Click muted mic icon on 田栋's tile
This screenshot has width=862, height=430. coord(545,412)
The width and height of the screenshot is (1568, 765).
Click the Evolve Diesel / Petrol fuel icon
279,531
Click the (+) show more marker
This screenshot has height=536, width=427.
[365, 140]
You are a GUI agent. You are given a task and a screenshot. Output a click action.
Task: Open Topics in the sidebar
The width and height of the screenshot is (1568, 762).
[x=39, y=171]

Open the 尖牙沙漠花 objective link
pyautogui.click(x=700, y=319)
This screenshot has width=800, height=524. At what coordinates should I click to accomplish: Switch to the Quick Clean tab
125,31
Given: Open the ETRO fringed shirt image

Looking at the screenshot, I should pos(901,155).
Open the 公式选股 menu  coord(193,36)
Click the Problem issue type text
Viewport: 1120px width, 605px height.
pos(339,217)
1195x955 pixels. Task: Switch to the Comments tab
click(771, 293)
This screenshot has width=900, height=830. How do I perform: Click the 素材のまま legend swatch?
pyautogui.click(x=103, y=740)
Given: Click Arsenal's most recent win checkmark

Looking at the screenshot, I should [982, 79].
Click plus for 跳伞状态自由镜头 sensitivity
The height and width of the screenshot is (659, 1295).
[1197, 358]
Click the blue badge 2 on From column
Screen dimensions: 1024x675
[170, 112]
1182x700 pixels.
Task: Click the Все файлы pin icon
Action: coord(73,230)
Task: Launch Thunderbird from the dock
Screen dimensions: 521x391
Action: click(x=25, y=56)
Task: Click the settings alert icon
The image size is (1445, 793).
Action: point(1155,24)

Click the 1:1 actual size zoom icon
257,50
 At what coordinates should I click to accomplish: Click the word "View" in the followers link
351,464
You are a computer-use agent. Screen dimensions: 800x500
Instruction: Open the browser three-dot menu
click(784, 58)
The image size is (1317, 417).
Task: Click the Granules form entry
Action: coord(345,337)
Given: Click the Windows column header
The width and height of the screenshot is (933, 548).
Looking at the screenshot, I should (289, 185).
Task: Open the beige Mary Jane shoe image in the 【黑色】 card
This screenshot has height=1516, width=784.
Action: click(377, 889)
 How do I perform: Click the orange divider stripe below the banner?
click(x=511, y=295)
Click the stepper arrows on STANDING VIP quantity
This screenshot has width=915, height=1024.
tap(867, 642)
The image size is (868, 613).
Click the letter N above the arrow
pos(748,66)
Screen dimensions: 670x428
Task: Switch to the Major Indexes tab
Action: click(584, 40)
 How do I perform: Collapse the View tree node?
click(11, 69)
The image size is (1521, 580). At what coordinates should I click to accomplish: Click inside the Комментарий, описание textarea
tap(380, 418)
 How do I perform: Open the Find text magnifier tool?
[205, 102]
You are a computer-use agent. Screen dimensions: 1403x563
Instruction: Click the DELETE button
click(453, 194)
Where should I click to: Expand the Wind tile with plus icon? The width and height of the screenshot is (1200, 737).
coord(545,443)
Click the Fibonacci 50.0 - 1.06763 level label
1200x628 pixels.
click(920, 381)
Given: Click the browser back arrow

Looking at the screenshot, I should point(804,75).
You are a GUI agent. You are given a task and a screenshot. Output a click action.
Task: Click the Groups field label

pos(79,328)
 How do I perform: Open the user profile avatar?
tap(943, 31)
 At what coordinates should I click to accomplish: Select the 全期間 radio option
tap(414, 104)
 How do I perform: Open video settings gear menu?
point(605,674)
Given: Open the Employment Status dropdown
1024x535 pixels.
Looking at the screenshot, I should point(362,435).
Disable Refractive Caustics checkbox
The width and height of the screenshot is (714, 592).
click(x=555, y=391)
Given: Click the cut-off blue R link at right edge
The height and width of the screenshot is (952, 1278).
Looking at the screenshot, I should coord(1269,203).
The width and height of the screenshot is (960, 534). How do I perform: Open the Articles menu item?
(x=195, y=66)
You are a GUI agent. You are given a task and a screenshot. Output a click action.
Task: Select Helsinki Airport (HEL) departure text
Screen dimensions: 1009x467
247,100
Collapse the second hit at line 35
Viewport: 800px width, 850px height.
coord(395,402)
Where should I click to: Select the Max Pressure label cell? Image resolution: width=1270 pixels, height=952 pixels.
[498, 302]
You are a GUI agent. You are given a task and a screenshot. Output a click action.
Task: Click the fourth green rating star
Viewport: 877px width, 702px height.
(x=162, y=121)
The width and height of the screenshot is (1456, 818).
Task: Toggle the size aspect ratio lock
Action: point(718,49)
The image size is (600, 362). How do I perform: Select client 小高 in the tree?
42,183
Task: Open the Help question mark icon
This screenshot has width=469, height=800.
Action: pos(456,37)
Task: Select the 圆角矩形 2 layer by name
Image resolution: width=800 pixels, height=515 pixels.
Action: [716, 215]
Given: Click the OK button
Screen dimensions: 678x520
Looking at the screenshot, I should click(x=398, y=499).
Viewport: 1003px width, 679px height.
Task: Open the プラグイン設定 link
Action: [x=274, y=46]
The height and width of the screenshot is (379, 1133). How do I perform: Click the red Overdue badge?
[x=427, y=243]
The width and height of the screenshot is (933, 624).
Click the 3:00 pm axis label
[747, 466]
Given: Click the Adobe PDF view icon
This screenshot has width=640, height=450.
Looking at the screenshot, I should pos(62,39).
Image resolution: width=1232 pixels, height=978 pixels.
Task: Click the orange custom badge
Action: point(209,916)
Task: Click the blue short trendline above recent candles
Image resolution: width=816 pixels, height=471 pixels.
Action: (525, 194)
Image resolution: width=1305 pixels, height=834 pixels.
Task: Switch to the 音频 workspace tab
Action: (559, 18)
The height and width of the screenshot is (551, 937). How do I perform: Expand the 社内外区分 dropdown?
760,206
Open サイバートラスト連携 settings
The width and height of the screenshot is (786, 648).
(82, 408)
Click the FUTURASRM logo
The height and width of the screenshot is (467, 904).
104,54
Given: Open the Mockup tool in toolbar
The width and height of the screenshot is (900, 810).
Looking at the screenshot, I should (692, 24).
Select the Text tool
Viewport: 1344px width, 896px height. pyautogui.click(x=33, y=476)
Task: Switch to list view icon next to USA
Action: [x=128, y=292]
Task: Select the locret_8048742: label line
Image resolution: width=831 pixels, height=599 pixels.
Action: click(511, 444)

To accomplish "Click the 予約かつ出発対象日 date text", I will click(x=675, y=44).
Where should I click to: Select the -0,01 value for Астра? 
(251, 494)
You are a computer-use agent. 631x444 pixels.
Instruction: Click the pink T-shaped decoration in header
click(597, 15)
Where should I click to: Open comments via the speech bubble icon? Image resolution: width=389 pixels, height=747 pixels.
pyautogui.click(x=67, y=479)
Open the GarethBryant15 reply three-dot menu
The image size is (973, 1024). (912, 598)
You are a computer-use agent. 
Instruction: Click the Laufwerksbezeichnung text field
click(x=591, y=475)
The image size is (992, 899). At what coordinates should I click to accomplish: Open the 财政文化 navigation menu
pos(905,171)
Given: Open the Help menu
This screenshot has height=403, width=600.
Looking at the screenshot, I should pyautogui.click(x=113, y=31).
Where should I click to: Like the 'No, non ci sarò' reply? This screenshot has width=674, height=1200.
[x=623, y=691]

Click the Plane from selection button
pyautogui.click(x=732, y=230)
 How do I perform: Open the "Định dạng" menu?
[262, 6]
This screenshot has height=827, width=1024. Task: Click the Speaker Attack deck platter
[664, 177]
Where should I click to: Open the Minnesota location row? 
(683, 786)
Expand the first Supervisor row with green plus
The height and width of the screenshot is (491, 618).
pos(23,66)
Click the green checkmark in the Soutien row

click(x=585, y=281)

+++++

Your assignment:
Return a word-for-word copy of the lines above from the one holding "Task: Click the settings alert icon" through the one holding "You are a computer-use agent. Screen dimensions: 800x500", with both of them included and nothing besides.

Task solution:
Task: Click the settings alert icon
The image size is (1445, 793).
Action: point(1155,24)

Click the 1:1 actual size zoom icon
257,50
 At what coordinates should I click to accomplish: Click the word "View" in the followers link
351,464
You are a computer-use agent. Screen dimensions: 800x500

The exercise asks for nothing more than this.